◆ ASSIGNED TASK
Continue the movie review about the serial rapist in an apartment complex, starting after its last sentence.

◆ PROVIDED PASSAGE
There's nothing terribly wrong with this movie, and there's nothing that lifts it out of the ordinary. The acting is generally competent, the direction proficient, and the apartment complex that provides the main (almost the only) setting for the story is attractive in its own quietly Southern garden apartment way. It looks like Myrtle Beach or someplace, but there is a brief shot of a much larger city, so who knows?
It should hold your interest, but somehow, though, it doesn't really click. After the first couple of rapes, the handsome Hart Bochner's wife (Chelsea Field, a conventionally beautiful knockout) confesses to him that she was raped before they were married. Instead of being sympathetic, he comes up with, "Why didn't you tell me before we were married?" And mutters, "Makes me wonder what else I don't know about you." He also stops being, well, physically affectionate for more than three weeks. The issue of the hypermoral cop who can't forgive what he perceives as his wife's misbehavior is lifted out of "Detective Story" and the issue is left unresolved after it's been brought up.
The suspicion grows that the rapist not only preys upon wives in this complex but lives there himself. The possible suspects are examined but no one seems more culpable than anybody else until, in the last few minutes, the rapist's identity is revealed and he turns out to be just one of the several guys who could have done it. Thanks to the writers, though, the rapist's only explanation is that he did it because he could do it -- because the challenge was there. (That's why they climb mountains too, isn't it?) He was never beaten or abused as a child, nor does he suffer from waxy yellow buildup.
This guy, though, must be one of the dumbest serial rapists in existence. He prowls around in his ski mask in the dark while a half dozen cops armed with rifles are stationed about the compound. If the cops are searching the surrounding woods, he shows up there too, leaving a pile of cigarette butts behind him. Oh, yes. He's a smoker. One victim describes his breath as "horrible." Warning: smoking can be hazardous to your exculpability.

◆ INPUT DATA
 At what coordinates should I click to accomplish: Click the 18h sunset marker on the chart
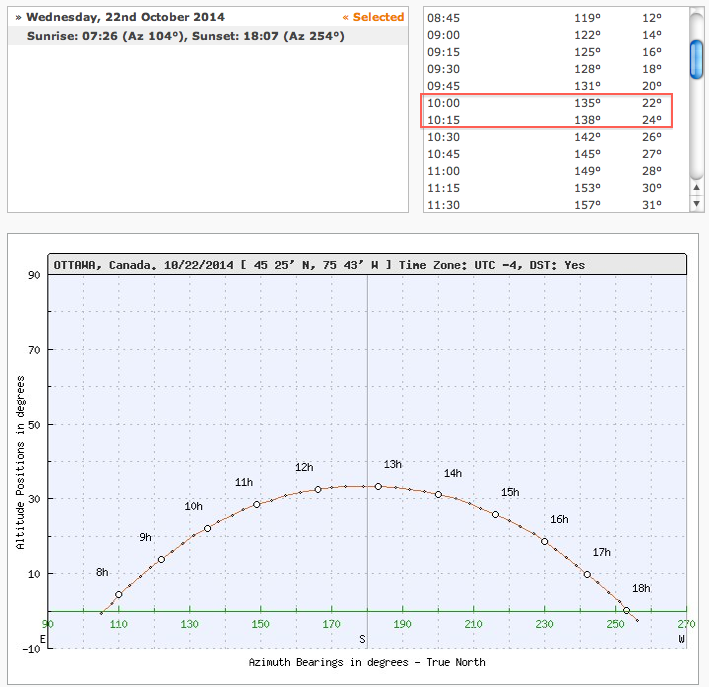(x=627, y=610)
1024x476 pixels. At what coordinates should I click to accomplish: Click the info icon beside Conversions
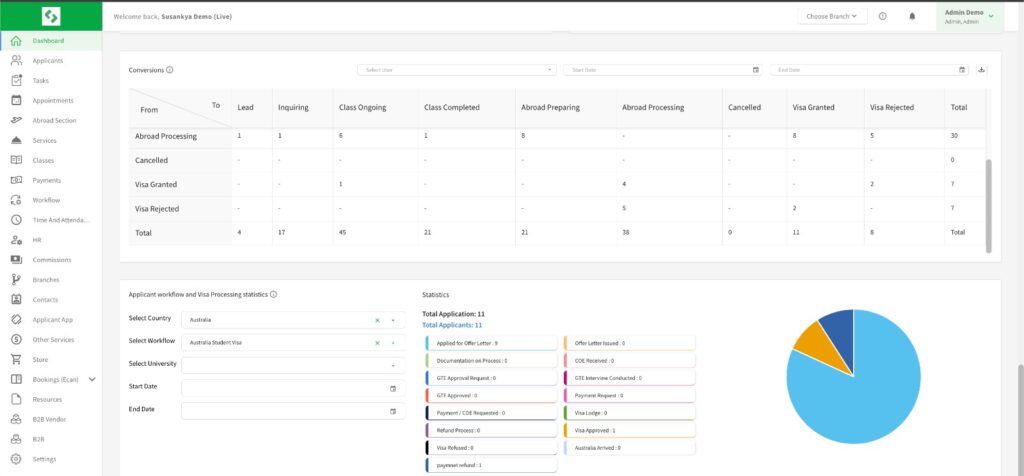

◆ WRITTEN RESPONSE
How can a man rape a woman anyway? They must be a special breed, combining anger and the use of force with sexuality -- usually two antagonistic responses. And their victims, frightened and arid, can't be much help. Many rapists claim to have been drunk at the time, but that strikes a normal person as an even more preposterous statement. Fortunately there are effective behavioral treatments available, called aversion therapy. The technique itself is simple. The rapist is shown a movie depicting a simulated rape. He wears a ring around his penis that detects an erection. He is shown movies of simulated rapes. When an erection of sufficient intensity takes place the rapist is given a slight but unpleasant shock through electrodes on his thighs. Good-bye erection. After repeated sessions the erections pretty much go away entirely, although booster shots may be necessary from time to time.
Anyway, good use is made of that rather high-end apartment complex. The movies is claustrophobic, everything seems closed in and potentially threatening. We get to see virtually nothing of the wider community.
It's worth watching but not worth expending effort on.